Rhode Island hospitals will see a $16 million increase to Medicaid reimbursements in the state budget this year, marking the first year-over-year increase in five fiscal years.
“Delightfully, the state this year agreed to increase the funding for reimbursements,” said Dr. James Fanale, executive vice president and chief clinical officer at Care New England Health System. “We take care of a lot of Medicaid patients, especially at Women & Infants [Hospital] where we do the largest share of deliveries for women in the state. But with costs outstripping reimbursements, it’s tough to financially succeed.”
Gov. Gina M. Raimondo signed the state budget into law on Aug. 3.
The $9.2 billion tax-and-spending plan included an additional $28.3 million from what Raimondo originally proposed for hospitals, as state legislators decided to augment spending.
State lawmakers this year grappled with passing a balanced budget after revenue fell short of projections, but could nonetheless increase Medicaid rates by leveraging hospital fees for more federal dollars. Indeed, the state increased hospital licensing fees and used the funding to boost state contributions to Medicaid rates. The state increase was subsequently matched by the federal government and hospitals will theoretically get back that money through reimbursements.
The hospital increase included an extra $16 million for Medicaid reimbursements, meant to help assuage the squeeze Rhode Island hospitals have been feeling on the bottom line. And while it helps, long-term financial stability remains a concern among advocates.
‘While $16 million is certainly a help … a significant shortfall will remain.’
AMANDA J. BARNEY, Hospital Association of Rhode Island senior vice president
“While $16 million is certainly a help … a significant shortfall will remain,” said Amanda J. Barney, senior vice president at the Hospital Association of Rhode Island.
HARI estimates Rhode Island hospitals lose about 23 cents on every dollar of care provided through Medicaid. In 2015, Medicaid losses alone totaled $130 million for all Rhode Island hospitals, according to HARI, and it’s taking its toll.
Indeed, Care New England, the state’s second-largest hospital system, reported a
$6.5 million operating loss for the third quarter ended in June.

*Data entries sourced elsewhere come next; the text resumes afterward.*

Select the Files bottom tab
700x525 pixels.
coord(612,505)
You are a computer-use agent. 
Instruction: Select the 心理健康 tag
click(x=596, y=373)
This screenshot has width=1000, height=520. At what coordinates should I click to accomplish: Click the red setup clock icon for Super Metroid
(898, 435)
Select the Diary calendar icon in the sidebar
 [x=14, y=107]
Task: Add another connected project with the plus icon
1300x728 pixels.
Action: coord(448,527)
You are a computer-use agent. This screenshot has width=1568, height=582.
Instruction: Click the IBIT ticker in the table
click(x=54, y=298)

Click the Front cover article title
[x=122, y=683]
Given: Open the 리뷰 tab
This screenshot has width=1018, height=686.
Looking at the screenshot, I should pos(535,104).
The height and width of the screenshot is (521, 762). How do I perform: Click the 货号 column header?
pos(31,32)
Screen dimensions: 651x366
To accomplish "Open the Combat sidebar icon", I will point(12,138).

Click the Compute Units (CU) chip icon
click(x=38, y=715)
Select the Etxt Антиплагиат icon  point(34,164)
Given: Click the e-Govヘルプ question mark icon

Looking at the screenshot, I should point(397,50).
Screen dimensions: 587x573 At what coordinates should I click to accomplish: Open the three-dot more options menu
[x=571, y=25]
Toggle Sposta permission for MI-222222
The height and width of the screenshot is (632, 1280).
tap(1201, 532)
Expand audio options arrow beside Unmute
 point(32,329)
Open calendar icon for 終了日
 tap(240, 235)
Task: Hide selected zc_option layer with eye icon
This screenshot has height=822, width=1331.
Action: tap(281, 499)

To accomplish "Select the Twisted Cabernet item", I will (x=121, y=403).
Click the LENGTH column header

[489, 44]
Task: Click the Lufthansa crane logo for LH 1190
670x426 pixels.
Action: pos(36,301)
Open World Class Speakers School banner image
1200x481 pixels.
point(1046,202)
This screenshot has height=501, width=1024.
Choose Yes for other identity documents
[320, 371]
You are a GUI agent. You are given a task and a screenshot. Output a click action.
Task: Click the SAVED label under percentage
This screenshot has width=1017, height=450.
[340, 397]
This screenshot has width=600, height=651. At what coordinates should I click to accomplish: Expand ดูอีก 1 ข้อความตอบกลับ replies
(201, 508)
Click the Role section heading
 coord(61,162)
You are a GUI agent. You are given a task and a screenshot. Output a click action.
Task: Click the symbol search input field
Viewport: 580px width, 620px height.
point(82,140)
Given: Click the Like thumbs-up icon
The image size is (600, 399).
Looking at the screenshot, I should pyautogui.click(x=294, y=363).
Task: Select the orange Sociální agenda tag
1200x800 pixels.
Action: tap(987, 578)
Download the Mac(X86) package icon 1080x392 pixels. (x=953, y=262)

Year-to-date, the nonprofit reported a $46.4 million loss.
Citing financial constraints, the organization in April laid off an unspecified number of full-time employees from Women & Infants Hospital in Providence, and staffing reductions were also made at Kent Hospital and Butler Hospital.
The losses, paired with uncertainty surrounding the fate of Memorial Hospital and the nonprofit’s proposed affiliation with Partners Healthcare of Massachusetts, led Fitch Ratings Inc. on Aug. 10 to downgraded
Care New England’s credit rating for two of its bonds.
Fanale attributes much of the downward pressure to a shift in how hospitals are delivering care, noting that providers are actively admitting less patients who may not necessarily need to be there. A fall in inpatient volume, he points out, simultaneously drives down revenue.
But he sees a light at the end of the tunnel, and says the state’s decision to increase reimbursements only helps.
“It’s taking a great deal of effort to get back to a break-even basis, but we’re certainly [anticipating] a remarkable improvement in fiscal 2018,” Fanale said. “It’s going to be a challenge, but we’ll get there.”
Likewise, Lifespan Corp., the state’s largest hospital system,
ended last fiscal year with a $500,000 loss. And while the health care provider thus far has delivered positive operating results this year, financial stability remains a concern.
“Clearly, an increase in revenue is critical in an industry that operates on razor-thin margins,” said Jane Bruno, senior vice president of marketing and communications.
After the Affordable Care Act, known popularly as Obamacare, was signed into law in 2010, states were given the option to expand Medicaid coverage to include single, childless adults aged 19 to 64 years old that make less than 138 percent of the federal poverty level.
Rhode Island participated in the program, known colloquially as “Medicaid expansion,” and the number of people enrolled in the program has increased by roughly 70,000 people. Today, about one in every three Rhode Islanders is covered by the program.
The expansion was originally pitched as a potential windfall for hospitals, as more individuals with coverage would drive down the cost of providing care to individuals without health insurance.
Uncompensated care subsequently plummeted, as promised, but other changes in federal and state regulations somewhat muted the financial benefits. Yearly increases in Medicare funding, for instance, froze, and hospitals were no longer allowed to negotiate rates with private insurers above a capped increase of 2-3 percent each year.
The new dynamic, along with an estimated 7 cents lost on every dollar of care provided through Medicare, and 23 cents lost on every dollar of care delivered through Medicaid, has put downward pressure on operating budgets.
“It’s not sustainable for an organization to lose money on every dollar of care provided,” Barney said.